A diagram showing the high level mechanics of the decision maker prefix scheduler is shown in FIG. 6. As illustrated in FIG. 6, two threads essentially drive the operation of the scheduler. The first thread polls the database for changes in terms of per-SPAL performance, load, or coverage, and decides on which prefix updates to insert in a Priority Queue that holds prefix update requests. The second thread takes items out of the queue in a rate-controlled fashion, and converts the corresponding update requests into an appropriate set of UPDATEs that it sends to the local routers, and an appropriate set of UPDATEs that it sends to the back channel for communication to other Routing Intelligence Units.


In the following, we describe each thread separately. In the description, we will refer to tables in the database, and to fields within these tables. The contents of this database are also explicated in U.S. Provisional Applications No. 60/241,450, filed Oct. 17, 2000 and U.S. Provisional Application No. 60/275,206, filed Mar. 12, 2001, and U.S. applications Ser. No. 09/903,441, filed Jul. 10, 2001, U.S. application Ser. No. 09/923,924, filed Aug. 6, 2001, and U.S. application Ser. No. 09/903,423, filed Jul. 10, 2001, which are hereby incorporated by reference in their entirety.


Thread 1


This first thread 600 polls the database for changes in terms of per-SPAL performance, load, or coverage, and decides on which prefix updates to insert in a Priority Queue that holds prefix update requests.

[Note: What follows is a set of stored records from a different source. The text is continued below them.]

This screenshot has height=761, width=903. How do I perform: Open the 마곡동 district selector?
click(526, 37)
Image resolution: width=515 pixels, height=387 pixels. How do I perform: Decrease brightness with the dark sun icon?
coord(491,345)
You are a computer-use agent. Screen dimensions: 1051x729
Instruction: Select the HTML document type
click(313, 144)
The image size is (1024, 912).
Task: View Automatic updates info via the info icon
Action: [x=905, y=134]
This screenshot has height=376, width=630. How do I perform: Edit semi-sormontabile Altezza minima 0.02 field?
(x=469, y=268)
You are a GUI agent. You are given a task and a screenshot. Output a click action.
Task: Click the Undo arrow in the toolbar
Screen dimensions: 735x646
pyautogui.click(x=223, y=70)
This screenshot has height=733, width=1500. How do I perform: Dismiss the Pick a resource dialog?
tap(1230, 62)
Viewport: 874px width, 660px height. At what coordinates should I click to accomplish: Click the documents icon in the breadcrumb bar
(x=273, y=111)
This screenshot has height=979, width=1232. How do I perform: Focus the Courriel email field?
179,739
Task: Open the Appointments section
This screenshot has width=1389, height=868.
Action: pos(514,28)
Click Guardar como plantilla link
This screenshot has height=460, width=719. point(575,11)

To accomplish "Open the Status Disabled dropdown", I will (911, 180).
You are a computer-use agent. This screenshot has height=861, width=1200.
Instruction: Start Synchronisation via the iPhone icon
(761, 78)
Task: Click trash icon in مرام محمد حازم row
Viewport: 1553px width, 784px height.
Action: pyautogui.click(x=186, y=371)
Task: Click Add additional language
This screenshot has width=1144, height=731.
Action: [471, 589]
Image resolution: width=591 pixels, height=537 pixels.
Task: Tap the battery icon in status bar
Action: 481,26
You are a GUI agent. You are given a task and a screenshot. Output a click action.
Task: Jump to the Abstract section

In some embodiments of the invention, such changes are checked for in 2 passes. The first pass looks for group level changes, wherein a group comprises an arbitrary collection of prefixes. Groups are also described in U.S. Provisional Applications No. 60/241,450, filed Oct. 17, 2000 and U.S. Provisional Application No. 60/275,206, filed Mar. 12, 2001, and U.S. applications Ser. No. 09/903,441, filed Jul. 10, 2001, U.S. application Ser. No. 09/923,924, filed Aug. 6, 2001, and U.S. application Ser. No. 09/903,423, filed Jul. 10, 2001, which are hereby incorporated by reference in their entirety. In case a significant change in performance for a group is noticed, the group is unpacked into its individual prefixes; the corresponding prefixes are checked and considered for insertion in the priority queue. The second pass captures prefixes for which there are no group-level performance changes.


An update request for a prefix can be made in a number of different circumstances. Non-limiting examples of such circumstances include any one or more of the following:

    • 1) In case a significant change in its performance score is witnessed on at least one of its local SPALs.
    • 2) In case a significant change in its performance score is witnessed on a foreign SPAL (that is, a SPAL that is controlled by a different Routing Intelligence Unit box in a coordinated system).
    • 3) In case any of the local SPALs becomes invalid.
    • 4) In case an update pertaining to this prefix was received from the router.
    • 5) A peering with either a local or a remote router goes down, for instance, during the router's maintenance windows.
    • 6) At the user's request.


      Note that measurements reside at the group level; hence, Check 1 can be done in the first pass. On the other hand, all of Checks 2, 3, and 4 are prefix-specific and may be performed in Pass 2: indeed, foreign performance updates are transferred through the back channel in BGP messages, and hence correspond to particular prefixes. Also, SPALs may become invalid for some, and not necessary all prefixes in a group. Finally, updates from the router relate to the change of winner SPALs for some prefixes, or to the withdrawal of other prefixes. (In fact, any information that is transferred by BGP relates to prefixes.)


Pass 1:


In some embodiments of the invention, in the first pass, an asynchronous thread goes through all groups in the GROUP_SPAL table, checking whether the NEW_DATA bit is set.


This bit is set by the measurement listener in case a new measurement from a/32 resulted in an update of delay, jitter, and loss in the database. Delay, jitter, and loss, also denoted as d, v, and p, are used to compute an application-specific score, denoted by m. The scalar m. is used to rate application-specific performance; MOS stands for “Mean Opinion Score”, and represents the synthetic application-specific performance. In embodiments of the invention, MOS may be multiplied by a degradation factor that is function of link utilization, resulting in m. (That is, the larger the utilization of a given SPAL, the larger the degradation factor, and the lower the resulting m)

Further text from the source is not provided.